Kini hari fitri sudah berangsung, sosok bapak yang dikenal agung dan berwibawa itu masih sibuk dengan para tamunya, masih ada manusia yang bertahan disana ketika yang lain meraih tangan dan berjabat didesa sebelah. Sangat mulia sekali. Rasanya iri. Bait demi bait naskah ini mencair, bak air mata yang tak mampu untuk diusap lagi dengan selembar tisu. Kami sangat cemburu padamu.
Ya, mereka disebut abdi ndalem biasanya. Kadang tidak semua dari mereka yang kerjanya bagus, kadang ada yang sembrono dalam bertugas, kadang juga sangat sempurna dan tidak pernah lalai, sampai suatu ketika ada panggilan dari penguasa dia bergegas untuk mengangkatnya. Ditengah larut hausnya badan ini menyurut. Tapi, semangatnya yang membuat kita cemburu. Pemandangan seperti itu menjadi candu, tak perduli dia belum mandi atau tidak makan sekalipun. Baginya, tugas tetaplah tugas.
Rela meluangkan waktu dan memberi waktu luang demi mencari sebuah barokah, Hanya barokah. sebenarnya apa yang perlu dipertahankan jika hanya gaji yang tidak terlihat manusia yang didapatkan. Perihal barokah sangatlah buram bukan? Sama sekali tidak masuk akal bukan? Tapi banyak sekali yang berebut bahkan sampai menjilat dan menghalalkan segala cara demi mendapatkannya.
Terlepas dari itu, menyoal sifat baik dan buruk yang dilakukan seorang kepada sosok yang dipanggil bapak tersebut mungkin akan sama dimata beliau tapi tidak sama dimata sang pembuat naskah. Kadang aku sendiri miris melihatnya, ini hari sudah petang, hampir dihari fitri ke detik sekian kita bersama-sama menjalankan. Tapi mengapa? Kamu dan antek-antekmu masih saja menjilat, menusuk dari belakang dan mengambil kesempatan baik hatinya seorang terhadapmu. Apa tidak terbesit sedikitpun untuk insaf? Atau sekedar menangis ditempat gitu? Dasar biadab. Semuanya gara-gara kamu dan kamu.
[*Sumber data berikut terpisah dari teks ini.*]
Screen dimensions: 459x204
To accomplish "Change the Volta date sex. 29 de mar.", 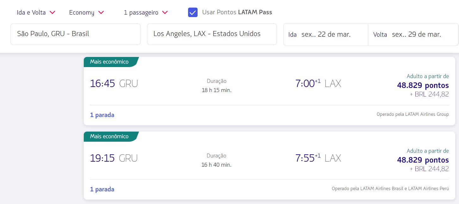I will coord(413,34).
Pesanku kepada orang yang kucemburui, yang setiap hari hanya memberikan semacam unjukan kepada sang kaisar untuk mendapat barokahnya. Yah betul, abdi ndalem.- aku hanya ingin berpesan dan sekaligus memberikan ucapan kekesalan. Semoga yang kamu lakukan benar-benar tanpa pamrih sehingga tidak ternoda sedikitpun kuatmu untuk meridho semua kebaikanNya, semoga kamu tetap bisa amanah dan jangan sepertiku yang hanya dapat kategori tukang menggerutu, semoga kelak ketika kamu sudah pulang dan kembali dalam genggaman orang yang melahirkanmu, pibadimu sama persis. Sehingga, ketika aku sudah kehilangan sosok bapak, aku tetap bisa bersua denganmu dan mencium sebagian kulit dibagian jemarimu, sudah itu saja.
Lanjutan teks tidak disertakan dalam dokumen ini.